Article : Invasive Pediatric MRSA on the Rise

Deborah Lehman, MD


Unlike the incidence in adults, incidence in children is on the rise, driven predominately by community-onset cases.

Both healthcare-associated methicillin-resistant Staphylococcus aureus (HA-MRSA) infections and community-associated MRSA (CA-MRSA) infections are associated with high morbidity and mortality. Recent surveys demonstrate decreasing rates of both types of infections in adult populations, which may result from increased awareness of hospital-acquired infections and institution of measures to reduce central-line infections. Is the same true for MRSA in children?

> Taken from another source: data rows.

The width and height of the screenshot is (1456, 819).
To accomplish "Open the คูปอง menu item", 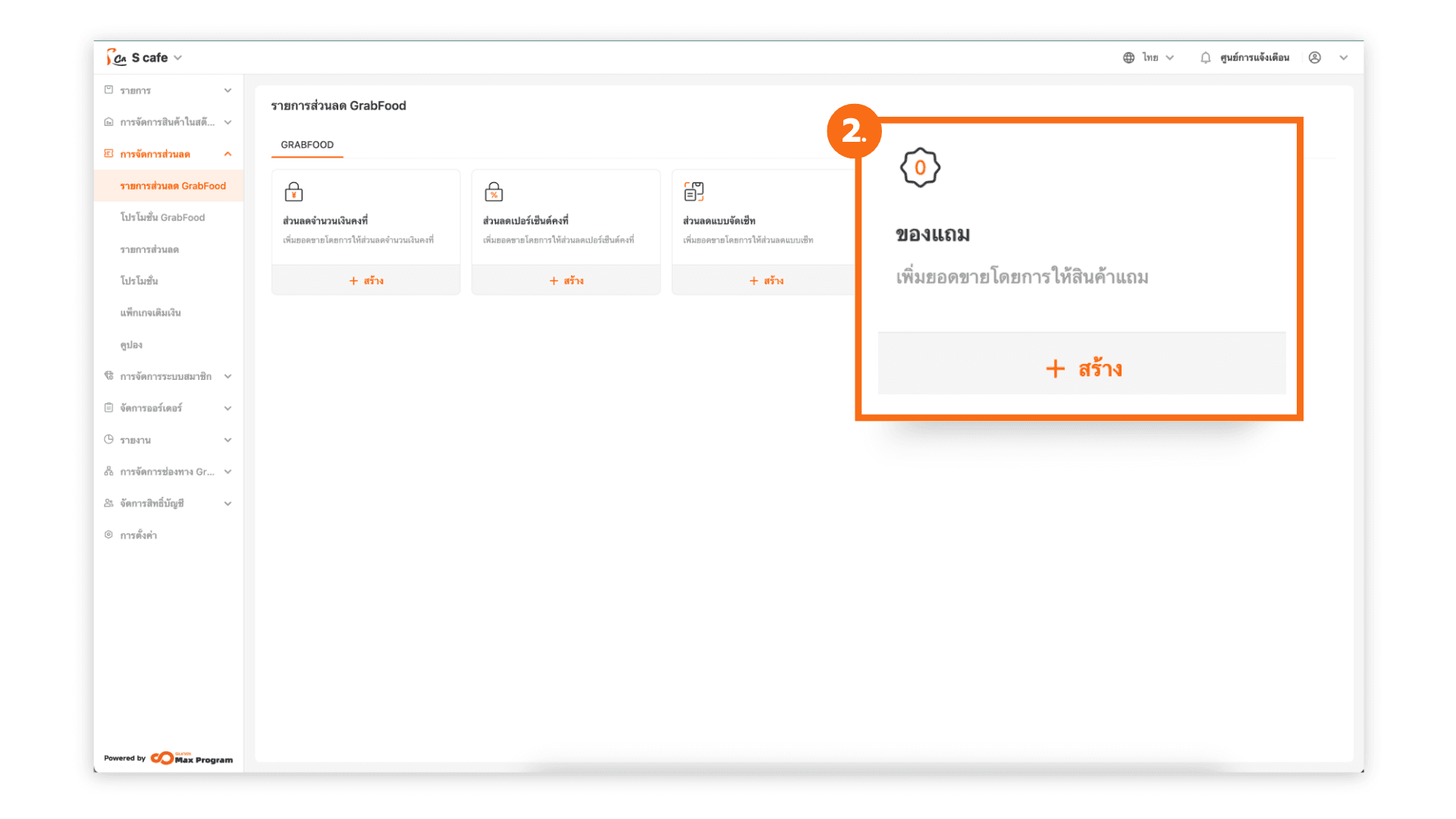I will coord(131,345).
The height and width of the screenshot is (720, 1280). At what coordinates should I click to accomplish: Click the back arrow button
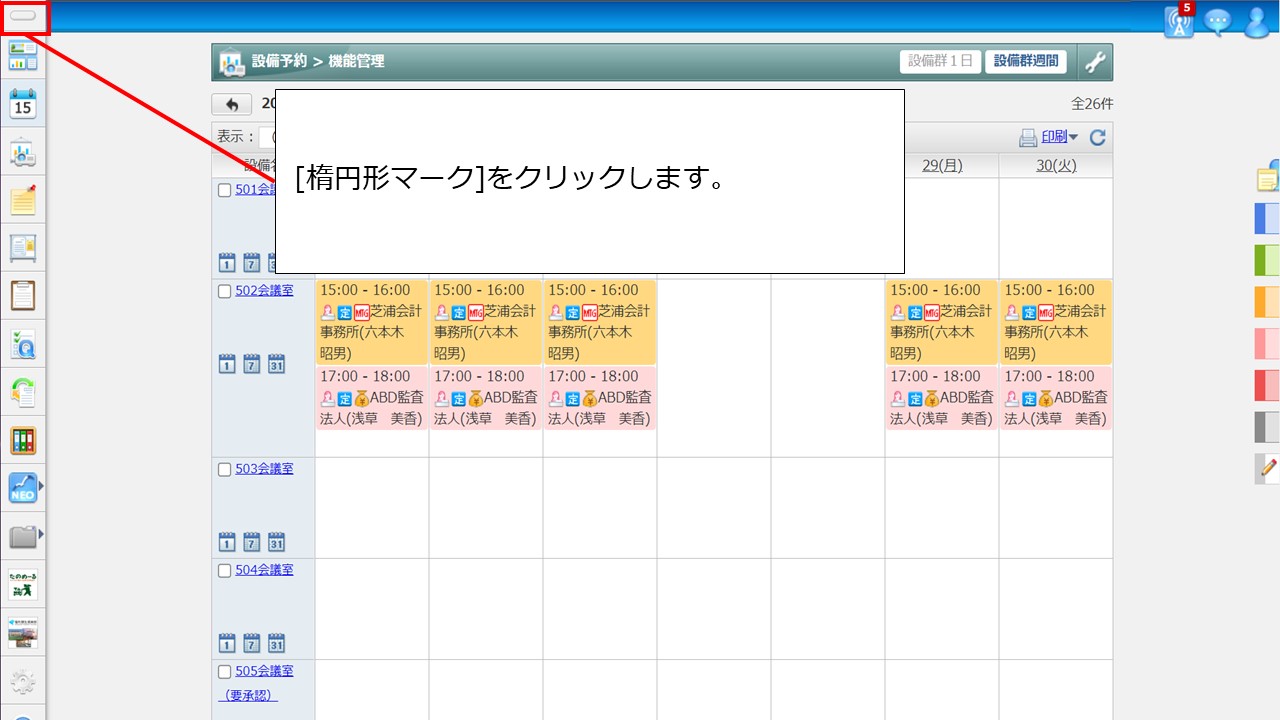pyautogui.click(x=232, y=105)
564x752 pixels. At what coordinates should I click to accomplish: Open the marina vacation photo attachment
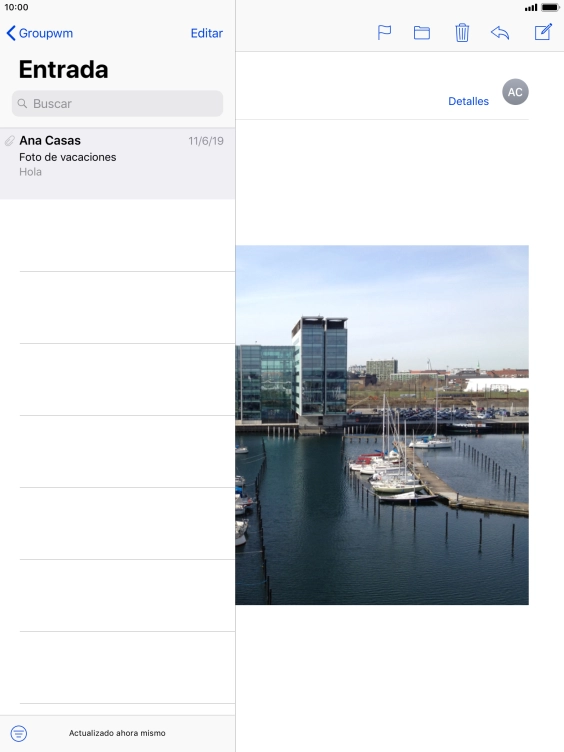pos(382,425)
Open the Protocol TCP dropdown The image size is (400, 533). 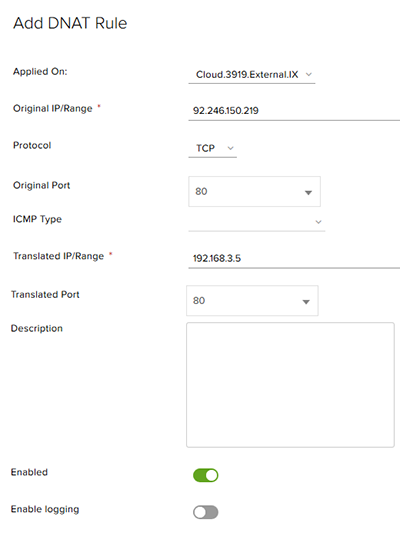coord(212,148)
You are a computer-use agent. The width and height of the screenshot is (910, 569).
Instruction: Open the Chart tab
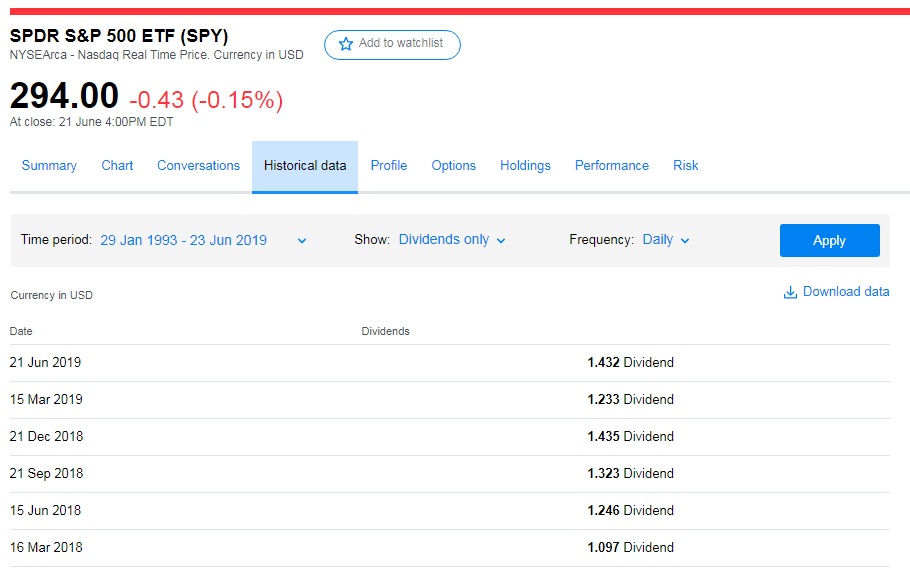117,166
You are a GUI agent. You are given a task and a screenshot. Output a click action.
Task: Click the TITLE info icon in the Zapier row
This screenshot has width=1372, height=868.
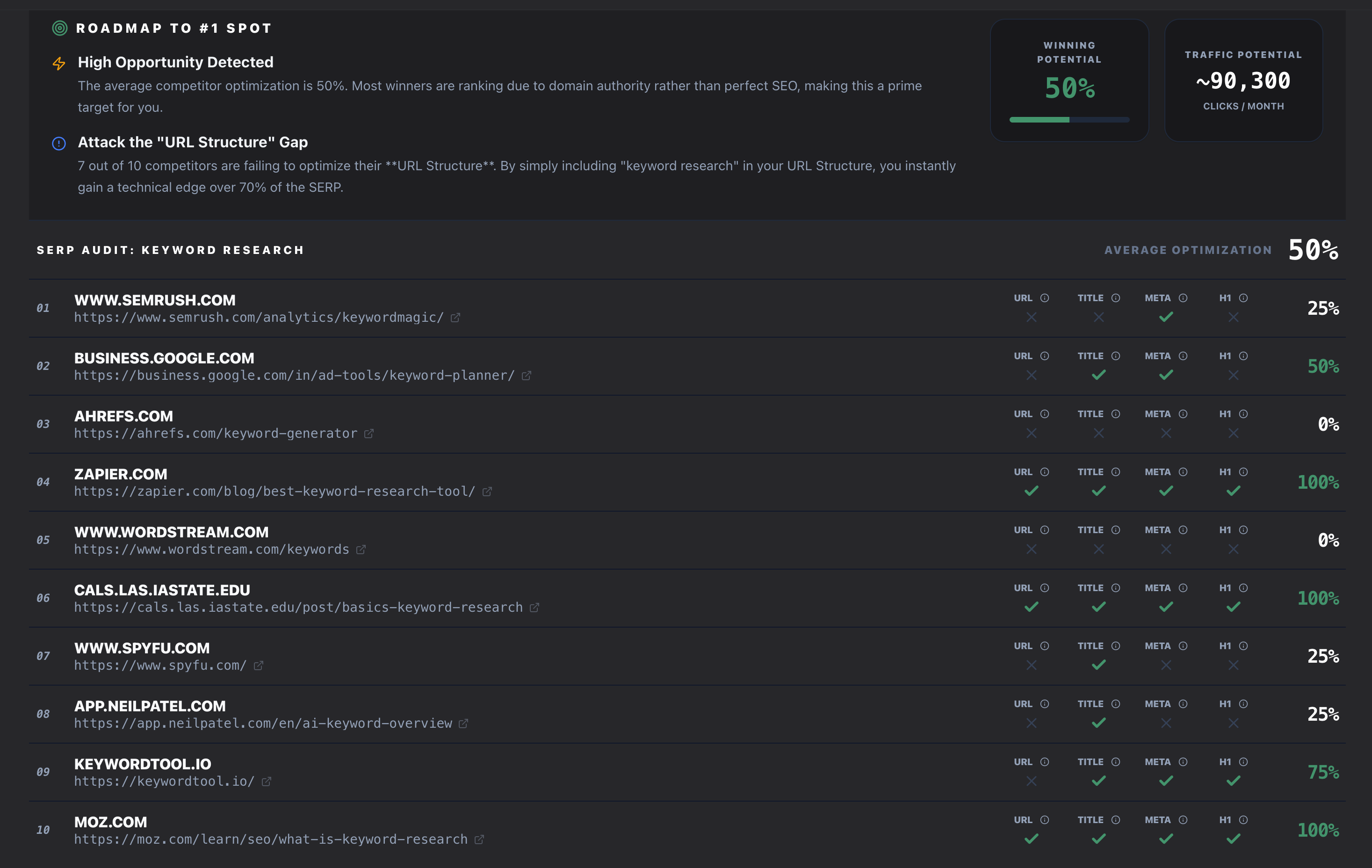[1116, 472]
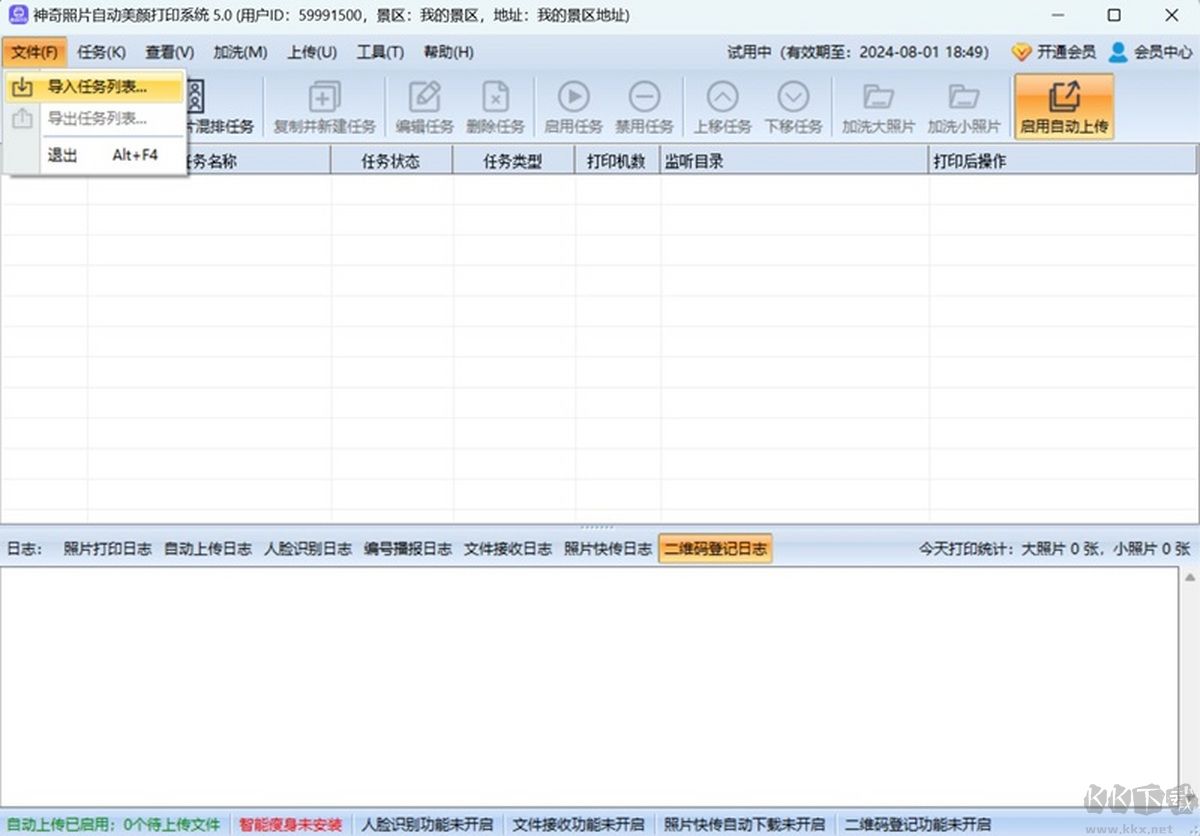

Researchers report surveillance data for MRSA infections in children (aged <18 years) from nine U.S. metropolitan areas in 2005–2010. Cases of invasive MRSA infection were defined by isolation from sterile sites (blood, cerebrospinal fluid, pleural fluid).

Among 876 identified cases (mean age, 2.1 years; 59% male), 42% were considered CA-MRSA, 35% HA-MRSA, and 23% healthcare-associated community-onset (HACO) MRSA (cultures obtained in the outpatient setting in a patient with healthcare risk factors). Most children (91%) were hospitalized, and 6% (53 patients) died. Blood stream infections accounted for 79% of infections; other sources included bone and joint (20%), skin and soft tissue (17%), empyema (15%), and meningitis (4%). The strain predominantly responsible for CA-MRSA (USA300) was implicated in 54% of HA-MRSA and 63% of HACO-MRSA cases. The incidence of CA-MRSA infections increased 10% per year across all age groups, in seven of the nine surveillance sites, and overall rates were highest in black children and those aged 3–89 days. The incidence of HA-MRSA or HACO-MRSA did not change significantly, except for a decrease in late-onset infections in infants aged 3–89 days.


Citation(s):

Iwamoto M et al. Trends in invasive methicillin-resistant Staphylococcus aureus infections. Pediatrics 2013 Sep 23; [e-pub ahead of print].